** Opening LISTED ENTRIES block **

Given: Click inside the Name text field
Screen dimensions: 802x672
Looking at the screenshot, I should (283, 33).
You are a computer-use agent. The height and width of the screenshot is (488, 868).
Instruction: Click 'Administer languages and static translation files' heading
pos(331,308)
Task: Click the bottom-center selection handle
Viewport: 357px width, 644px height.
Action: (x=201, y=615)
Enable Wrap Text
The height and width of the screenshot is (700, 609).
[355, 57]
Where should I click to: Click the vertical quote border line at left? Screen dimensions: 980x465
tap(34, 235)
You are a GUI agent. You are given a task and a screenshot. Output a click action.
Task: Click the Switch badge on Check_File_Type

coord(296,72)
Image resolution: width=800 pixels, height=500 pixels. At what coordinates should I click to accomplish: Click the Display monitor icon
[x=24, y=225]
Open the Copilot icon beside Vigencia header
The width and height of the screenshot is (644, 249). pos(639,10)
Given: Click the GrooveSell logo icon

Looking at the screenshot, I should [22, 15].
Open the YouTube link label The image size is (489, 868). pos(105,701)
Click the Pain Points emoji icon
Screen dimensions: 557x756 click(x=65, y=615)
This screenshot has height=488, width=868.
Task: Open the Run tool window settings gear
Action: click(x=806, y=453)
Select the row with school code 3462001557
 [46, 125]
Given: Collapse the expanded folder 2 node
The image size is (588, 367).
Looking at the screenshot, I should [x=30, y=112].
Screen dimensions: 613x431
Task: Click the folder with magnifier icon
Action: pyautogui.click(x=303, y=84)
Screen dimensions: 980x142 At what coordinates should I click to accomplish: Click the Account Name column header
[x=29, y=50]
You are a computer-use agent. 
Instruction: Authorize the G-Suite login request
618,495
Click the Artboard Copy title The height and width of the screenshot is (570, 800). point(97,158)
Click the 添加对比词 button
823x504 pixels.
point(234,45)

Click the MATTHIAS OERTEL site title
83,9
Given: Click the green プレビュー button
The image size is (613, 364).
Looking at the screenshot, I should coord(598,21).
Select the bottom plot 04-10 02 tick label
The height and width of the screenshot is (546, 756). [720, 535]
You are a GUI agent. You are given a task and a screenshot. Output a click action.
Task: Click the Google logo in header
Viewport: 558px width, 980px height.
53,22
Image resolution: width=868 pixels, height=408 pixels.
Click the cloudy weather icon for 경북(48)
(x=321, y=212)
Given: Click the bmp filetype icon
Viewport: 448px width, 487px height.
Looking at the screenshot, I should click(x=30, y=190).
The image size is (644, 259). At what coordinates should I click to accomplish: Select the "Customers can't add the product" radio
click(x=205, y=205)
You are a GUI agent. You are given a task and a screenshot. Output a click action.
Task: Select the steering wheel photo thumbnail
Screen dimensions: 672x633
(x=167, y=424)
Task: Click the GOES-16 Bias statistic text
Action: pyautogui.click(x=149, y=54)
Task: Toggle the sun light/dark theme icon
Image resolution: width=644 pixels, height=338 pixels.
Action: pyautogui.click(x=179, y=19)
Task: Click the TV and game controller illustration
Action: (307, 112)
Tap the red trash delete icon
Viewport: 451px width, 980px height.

** Closing LISTED ENTRIES block **

_WHAT TO PRODUCE_
Begin at the line above that has "Open the YouTube" and stop after the line that has "Given: Click the green プレビュー button", copying each line exactly and adding nothing else.

_THE COMPLETED TASK_
Open the YouTube link label The image size is (489, 868). pos(105,701)
Click the Pain Points emoji icon
Screen dimensions: 557x756 click(x=65, y=615)
This screenshot has height=488, width=868.
Task: Open the Run tool window settings gear
Action: click(x=806, y=453)
Select the row with school code 3462001557
 [46, 125]
Given: Collapse the expanded folder 2 node
The image size is (588, 367).
Looking at the screenshot, I should [x=30, y=112].
Screen dimensions: 613x431
Task: Click the folder with magnifier icon
Action: pyautogui.click(x=303, y=84)
Screen dimensions: 980x142 At what coordinates should I click to accomplish: Click the Account Name column header
[x=29, y=50]
You are a computer-use agent. 
Instruction: Authorize the G-Suite login request
618,495
Click the Artboard Copy title The height and width of the screenshot is (570, 800). point(97,158)
Click the 添加对比词 button
823x504 pixels.
point(234,45)

Click the MATTHIAS OERTEL site title
83,9
Given: Click the green プレビュー button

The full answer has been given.